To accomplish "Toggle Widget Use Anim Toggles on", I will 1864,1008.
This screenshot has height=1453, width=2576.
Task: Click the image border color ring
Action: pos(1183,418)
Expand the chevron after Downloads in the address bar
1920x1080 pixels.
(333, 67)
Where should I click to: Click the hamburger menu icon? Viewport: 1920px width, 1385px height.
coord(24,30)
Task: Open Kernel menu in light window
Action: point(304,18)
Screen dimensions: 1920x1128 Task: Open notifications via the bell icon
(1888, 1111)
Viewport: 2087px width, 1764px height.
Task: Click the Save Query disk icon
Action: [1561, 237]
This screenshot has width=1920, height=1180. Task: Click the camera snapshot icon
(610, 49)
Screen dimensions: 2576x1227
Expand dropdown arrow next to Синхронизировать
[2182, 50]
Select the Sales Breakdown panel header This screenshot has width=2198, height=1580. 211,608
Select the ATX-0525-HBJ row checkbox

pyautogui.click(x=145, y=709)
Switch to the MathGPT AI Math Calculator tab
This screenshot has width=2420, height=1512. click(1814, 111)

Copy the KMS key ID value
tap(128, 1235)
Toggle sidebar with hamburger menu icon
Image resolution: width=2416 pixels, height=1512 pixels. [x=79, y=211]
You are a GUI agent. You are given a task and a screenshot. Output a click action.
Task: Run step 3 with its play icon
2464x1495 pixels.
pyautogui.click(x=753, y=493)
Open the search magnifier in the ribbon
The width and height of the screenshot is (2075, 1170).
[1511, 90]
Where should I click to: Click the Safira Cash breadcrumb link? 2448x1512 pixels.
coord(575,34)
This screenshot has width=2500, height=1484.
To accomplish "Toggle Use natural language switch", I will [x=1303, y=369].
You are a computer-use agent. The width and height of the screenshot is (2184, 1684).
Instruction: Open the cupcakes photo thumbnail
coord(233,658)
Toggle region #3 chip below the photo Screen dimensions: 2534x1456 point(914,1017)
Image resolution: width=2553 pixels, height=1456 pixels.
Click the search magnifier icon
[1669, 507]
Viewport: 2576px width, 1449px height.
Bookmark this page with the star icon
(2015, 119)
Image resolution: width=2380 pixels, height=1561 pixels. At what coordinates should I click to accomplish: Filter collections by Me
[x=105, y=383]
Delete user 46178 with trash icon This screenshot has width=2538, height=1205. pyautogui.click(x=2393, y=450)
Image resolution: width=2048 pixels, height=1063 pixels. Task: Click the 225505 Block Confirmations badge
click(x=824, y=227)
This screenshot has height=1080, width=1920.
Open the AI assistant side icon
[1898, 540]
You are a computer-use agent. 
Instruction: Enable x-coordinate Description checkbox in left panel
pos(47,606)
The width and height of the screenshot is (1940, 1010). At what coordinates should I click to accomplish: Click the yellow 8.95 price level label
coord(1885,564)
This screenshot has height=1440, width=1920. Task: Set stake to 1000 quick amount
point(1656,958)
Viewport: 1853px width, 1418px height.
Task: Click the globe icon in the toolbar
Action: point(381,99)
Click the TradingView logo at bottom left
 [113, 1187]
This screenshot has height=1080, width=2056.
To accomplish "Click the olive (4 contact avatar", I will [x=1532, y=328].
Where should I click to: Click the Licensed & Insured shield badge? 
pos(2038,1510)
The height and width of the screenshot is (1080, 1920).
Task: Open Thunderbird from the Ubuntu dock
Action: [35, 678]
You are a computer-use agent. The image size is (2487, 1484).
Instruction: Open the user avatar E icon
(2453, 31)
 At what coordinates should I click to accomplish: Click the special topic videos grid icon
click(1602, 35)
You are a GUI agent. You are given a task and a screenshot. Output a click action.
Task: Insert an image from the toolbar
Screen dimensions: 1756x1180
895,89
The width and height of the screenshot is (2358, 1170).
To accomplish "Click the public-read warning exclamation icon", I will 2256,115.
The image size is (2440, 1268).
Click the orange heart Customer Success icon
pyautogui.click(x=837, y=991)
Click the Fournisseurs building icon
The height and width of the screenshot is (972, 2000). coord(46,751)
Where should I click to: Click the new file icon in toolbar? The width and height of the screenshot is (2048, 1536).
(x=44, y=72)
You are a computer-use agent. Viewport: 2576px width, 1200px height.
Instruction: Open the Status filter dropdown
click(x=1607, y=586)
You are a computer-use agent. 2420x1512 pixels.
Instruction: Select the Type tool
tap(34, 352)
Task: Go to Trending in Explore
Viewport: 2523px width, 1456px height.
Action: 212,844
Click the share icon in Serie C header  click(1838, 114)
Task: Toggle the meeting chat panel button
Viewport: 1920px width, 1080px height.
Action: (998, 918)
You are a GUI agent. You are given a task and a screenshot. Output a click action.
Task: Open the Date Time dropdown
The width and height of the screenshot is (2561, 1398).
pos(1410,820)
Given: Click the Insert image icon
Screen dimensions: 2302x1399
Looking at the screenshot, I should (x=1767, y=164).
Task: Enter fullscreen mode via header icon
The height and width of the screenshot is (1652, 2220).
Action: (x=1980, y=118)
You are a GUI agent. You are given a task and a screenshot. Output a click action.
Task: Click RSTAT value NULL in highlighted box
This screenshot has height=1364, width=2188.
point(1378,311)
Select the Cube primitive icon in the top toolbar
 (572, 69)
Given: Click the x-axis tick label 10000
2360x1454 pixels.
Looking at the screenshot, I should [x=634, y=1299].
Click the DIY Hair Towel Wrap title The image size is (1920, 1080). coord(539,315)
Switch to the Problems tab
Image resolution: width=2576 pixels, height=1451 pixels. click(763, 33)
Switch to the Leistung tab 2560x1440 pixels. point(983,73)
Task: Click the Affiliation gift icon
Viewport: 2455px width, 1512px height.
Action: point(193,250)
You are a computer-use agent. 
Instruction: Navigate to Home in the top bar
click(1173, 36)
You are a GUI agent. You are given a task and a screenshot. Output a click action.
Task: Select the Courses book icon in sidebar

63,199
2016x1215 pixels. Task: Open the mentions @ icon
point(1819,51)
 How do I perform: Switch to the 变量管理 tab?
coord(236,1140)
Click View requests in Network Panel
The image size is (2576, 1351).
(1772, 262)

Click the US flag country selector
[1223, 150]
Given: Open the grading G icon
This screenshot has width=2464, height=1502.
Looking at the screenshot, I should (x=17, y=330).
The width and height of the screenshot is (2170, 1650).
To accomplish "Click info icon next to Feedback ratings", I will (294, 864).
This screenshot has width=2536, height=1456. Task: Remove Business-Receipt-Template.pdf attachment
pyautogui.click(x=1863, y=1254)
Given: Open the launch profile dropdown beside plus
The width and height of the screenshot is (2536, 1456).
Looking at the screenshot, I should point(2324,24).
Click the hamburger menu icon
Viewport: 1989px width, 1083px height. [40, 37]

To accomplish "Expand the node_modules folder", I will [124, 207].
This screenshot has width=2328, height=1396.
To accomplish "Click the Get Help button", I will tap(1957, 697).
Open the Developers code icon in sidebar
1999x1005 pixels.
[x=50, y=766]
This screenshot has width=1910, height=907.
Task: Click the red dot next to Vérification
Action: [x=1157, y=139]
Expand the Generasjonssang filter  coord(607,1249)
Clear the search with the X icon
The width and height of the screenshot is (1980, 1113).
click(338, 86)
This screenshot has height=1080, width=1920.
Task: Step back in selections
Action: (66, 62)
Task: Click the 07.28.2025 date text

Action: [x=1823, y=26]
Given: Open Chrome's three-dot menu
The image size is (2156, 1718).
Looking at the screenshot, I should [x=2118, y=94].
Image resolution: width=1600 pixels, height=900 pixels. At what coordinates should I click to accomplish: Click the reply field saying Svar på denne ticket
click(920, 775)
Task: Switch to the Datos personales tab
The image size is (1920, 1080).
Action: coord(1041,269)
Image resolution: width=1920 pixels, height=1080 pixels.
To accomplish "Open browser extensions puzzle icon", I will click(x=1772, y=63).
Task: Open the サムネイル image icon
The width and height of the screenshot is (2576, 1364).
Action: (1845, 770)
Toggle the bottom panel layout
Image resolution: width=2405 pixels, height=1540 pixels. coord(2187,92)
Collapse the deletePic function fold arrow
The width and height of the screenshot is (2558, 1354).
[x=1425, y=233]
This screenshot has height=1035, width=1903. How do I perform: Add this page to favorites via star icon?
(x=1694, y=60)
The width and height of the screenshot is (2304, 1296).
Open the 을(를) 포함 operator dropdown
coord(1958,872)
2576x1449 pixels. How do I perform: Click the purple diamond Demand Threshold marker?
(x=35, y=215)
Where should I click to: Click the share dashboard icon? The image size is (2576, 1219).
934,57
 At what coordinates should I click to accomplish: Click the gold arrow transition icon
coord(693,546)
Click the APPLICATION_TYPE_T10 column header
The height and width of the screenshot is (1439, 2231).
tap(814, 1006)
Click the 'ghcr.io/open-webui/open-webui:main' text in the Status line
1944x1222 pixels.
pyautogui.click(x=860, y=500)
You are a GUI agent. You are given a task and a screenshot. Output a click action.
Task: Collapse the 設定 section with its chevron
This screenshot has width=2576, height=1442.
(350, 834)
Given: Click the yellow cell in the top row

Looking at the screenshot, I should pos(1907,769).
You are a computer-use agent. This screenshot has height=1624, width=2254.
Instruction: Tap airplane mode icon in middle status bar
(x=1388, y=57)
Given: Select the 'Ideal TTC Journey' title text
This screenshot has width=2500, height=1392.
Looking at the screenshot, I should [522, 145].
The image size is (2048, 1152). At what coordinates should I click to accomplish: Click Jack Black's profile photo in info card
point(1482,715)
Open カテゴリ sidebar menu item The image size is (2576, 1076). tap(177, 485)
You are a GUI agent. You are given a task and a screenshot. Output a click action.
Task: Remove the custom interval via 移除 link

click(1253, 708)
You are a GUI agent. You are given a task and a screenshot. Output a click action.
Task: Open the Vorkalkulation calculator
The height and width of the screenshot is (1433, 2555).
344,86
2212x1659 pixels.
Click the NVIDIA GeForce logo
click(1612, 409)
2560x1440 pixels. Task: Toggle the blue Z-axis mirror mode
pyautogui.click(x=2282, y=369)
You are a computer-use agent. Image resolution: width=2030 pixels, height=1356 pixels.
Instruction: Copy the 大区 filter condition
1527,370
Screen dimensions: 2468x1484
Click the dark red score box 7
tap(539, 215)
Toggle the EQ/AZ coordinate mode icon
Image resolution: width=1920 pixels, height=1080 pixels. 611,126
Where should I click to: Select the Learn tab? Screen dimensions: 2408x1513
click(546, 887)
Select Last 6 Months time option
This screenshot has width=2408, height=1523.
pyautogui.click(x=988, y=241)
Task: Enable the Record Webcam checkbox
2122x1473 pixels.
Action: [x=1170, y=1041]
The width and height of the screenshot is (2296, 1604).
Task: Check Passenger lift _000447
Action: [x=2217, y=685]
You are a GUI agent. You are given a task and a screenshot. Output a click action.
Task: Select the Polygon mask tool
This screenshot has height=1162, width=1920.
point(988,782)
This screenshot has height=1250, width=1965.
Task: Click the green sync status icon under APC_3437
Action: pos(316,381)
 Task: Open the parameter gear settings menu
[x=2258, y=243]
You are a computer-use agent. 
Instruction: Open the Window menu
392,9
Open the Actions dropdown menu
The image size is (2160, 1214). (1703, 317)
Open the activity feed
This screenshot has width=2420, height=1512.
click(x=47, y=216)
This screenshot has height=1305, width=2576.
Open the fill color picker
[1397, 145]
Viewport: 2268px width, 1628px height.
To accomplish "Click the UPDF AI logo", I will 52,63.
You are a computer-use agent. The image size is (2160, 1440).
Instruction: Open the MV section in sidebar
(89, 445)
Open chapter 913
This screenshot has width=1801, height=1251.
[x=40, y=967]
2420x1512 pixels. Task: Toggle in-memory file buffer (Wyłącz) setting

# # # # # # #

§ EXERCISE AIM
From the records above, transcribe exactly the run of lines that opens with the line holding "Where should I click to: Click the share" and closes with the line holding "Given: Select the", both included.

§ REPLY
Where should I click to: Click the share dashboard icon? The image size is (2576, 1219).
934,57
 At what coordinates should I click to accomplish: Click the gold arrow transition icon
coord(693,546)
Click the APPLICATION_TYPE_T10 column header
The height and width of the screenshot is (1439, 2231).
tap(814, 1006)
Click the 'ghcr.io/open-webui/open-webui:main' text in the Status line
1944x1222 pixels.
pyautogui.click(x=860, y=500)
You are a GUI agent. You are given a task and a screenshot. Output a click action.
Task: Collapse the 設定 section with its chevron
This screenshot has width=2576, height=1442.
(350, 834)
Given: Click the yellow cell in the top row

Looking at the screenshot, I should pos(1907,769).
You are a computer-use agent. This screenshot has height=1624, width=2254.
Instruction: Tap airplane mode icon in middle status bar
(x=1388, y=57)
Given: Select the 'Ideal TTC Journey' title text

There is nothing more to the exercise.